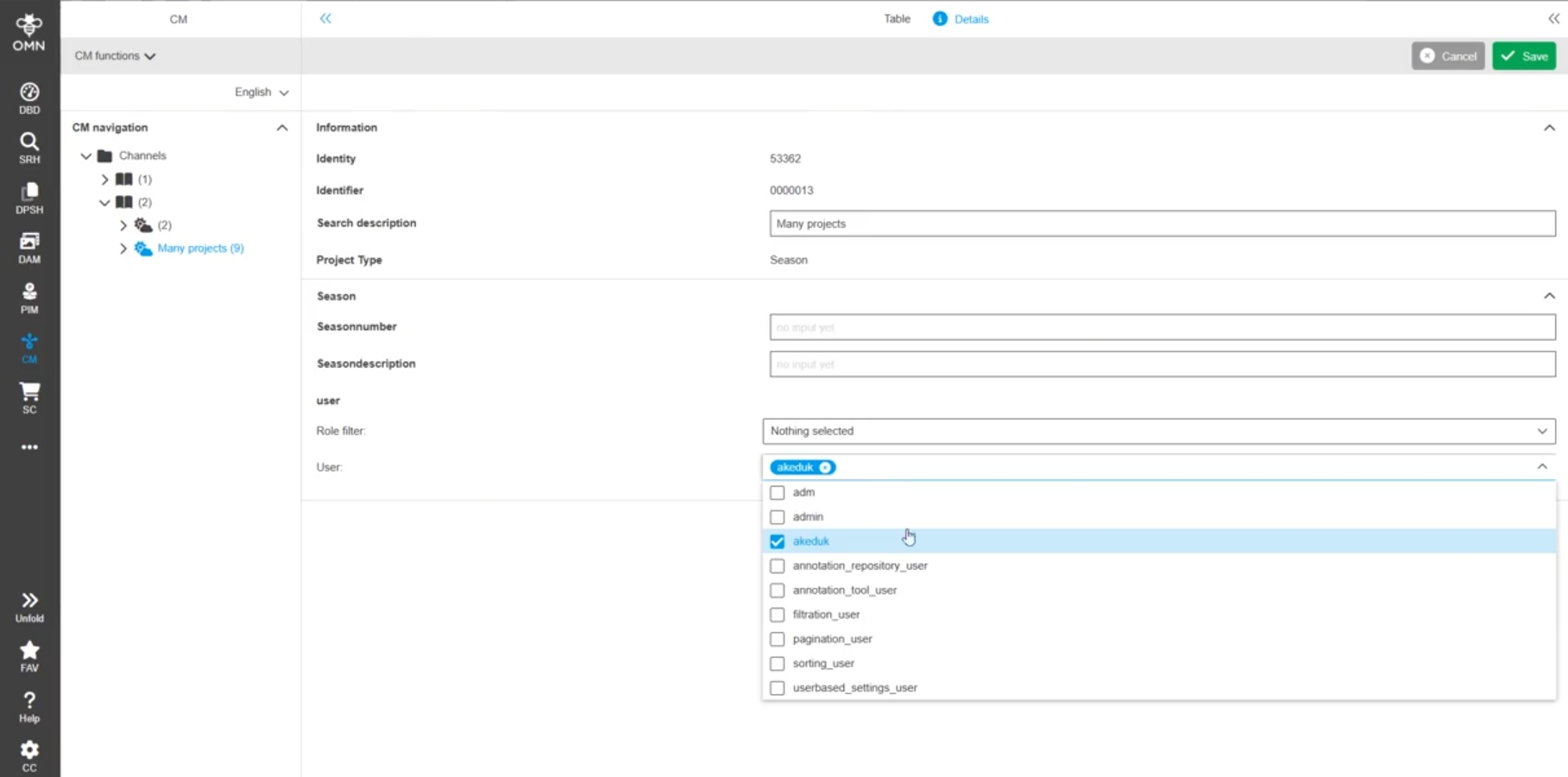Open the DAM module icon
This screenshot has width=1568, height=777.
tap(29, 247)
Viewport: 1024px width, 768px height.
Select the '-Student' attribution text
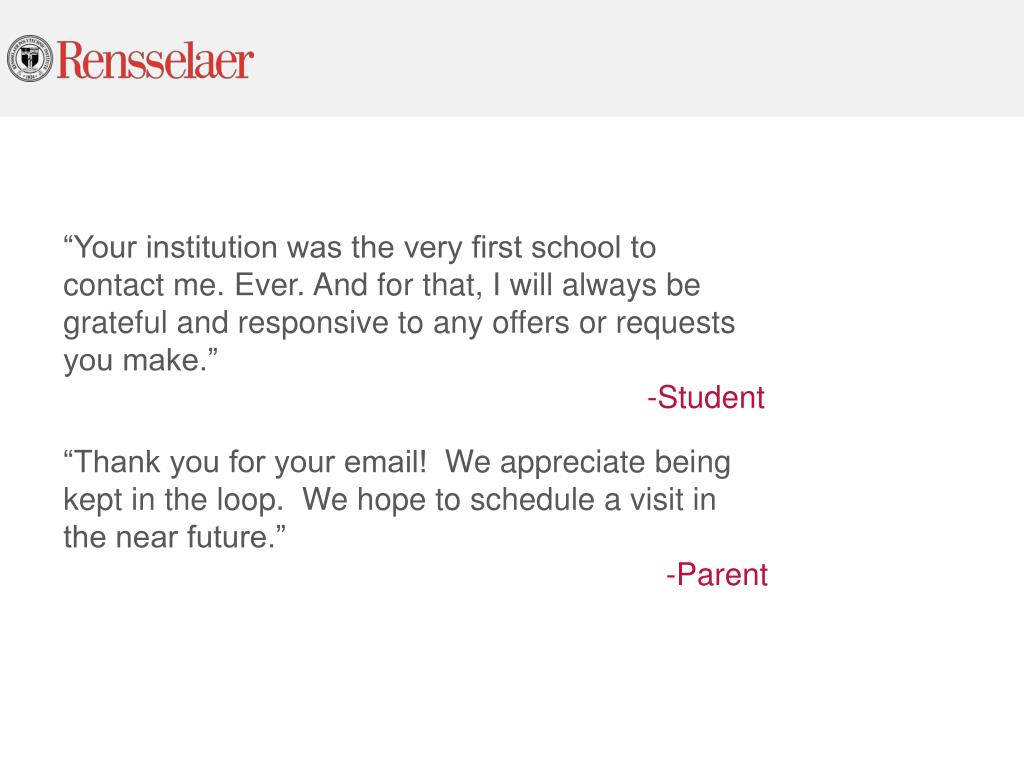click(705, 397)
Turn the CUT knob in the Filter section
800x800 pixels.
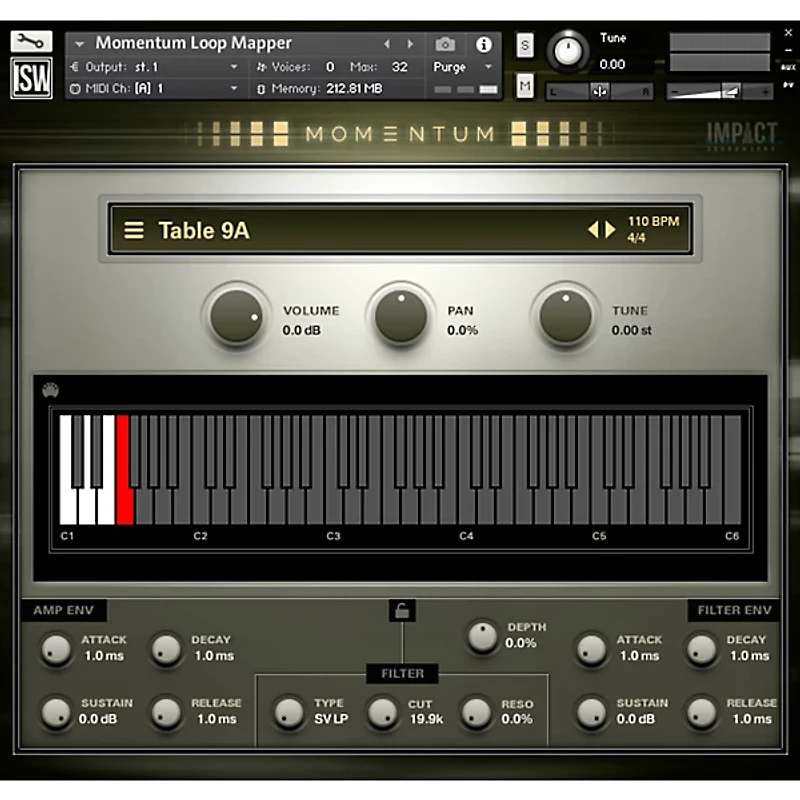pos(383,712)
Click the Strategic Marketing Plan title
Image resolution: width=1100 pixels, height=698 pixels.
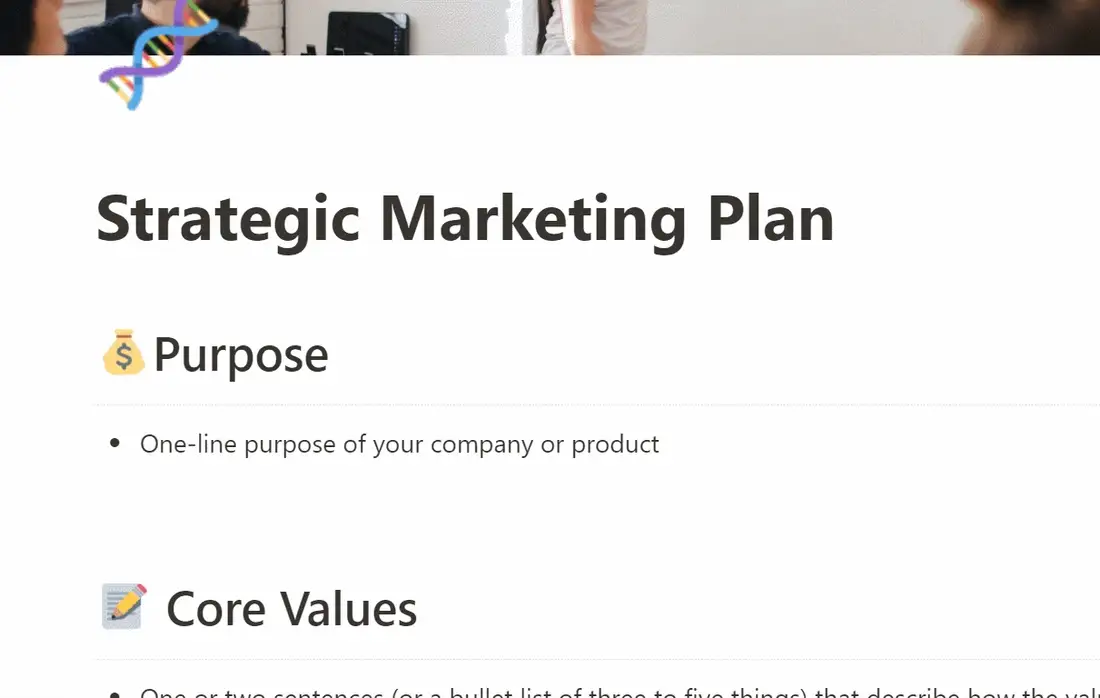(x=465, y=220)
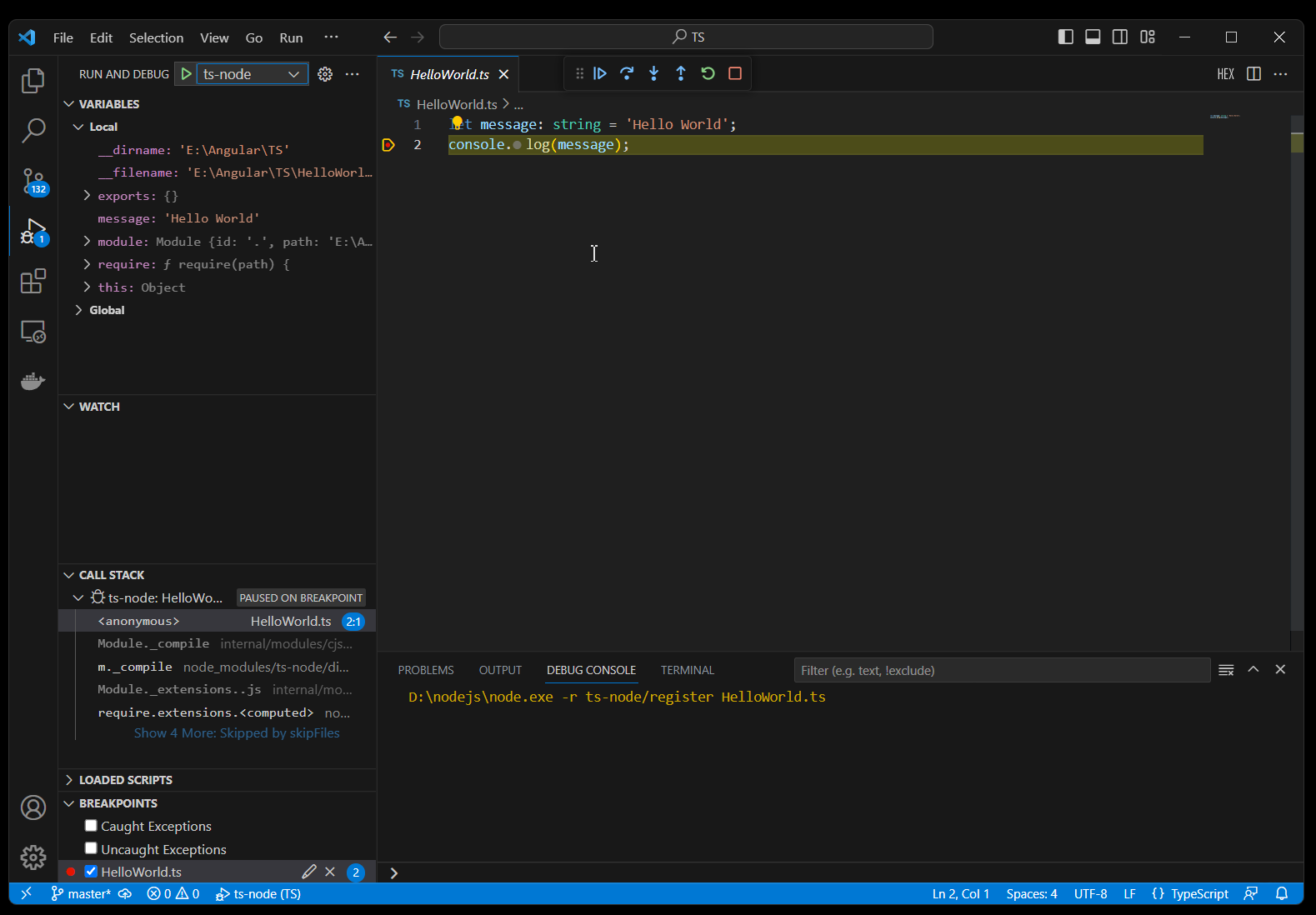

____

- TASK PROMPT: When you reach the line containing "800x800 pixels." in the entries above, please retype it and each line after it through the last one, exactly, without the pictures.

- RESULT OF THE TASK:
800x800 pixels.
pos(383,712)
Click the Strategic Marketing Plan title
Image resolution: width=1100 pixels, height=698 pixels.
(x=465, y=220)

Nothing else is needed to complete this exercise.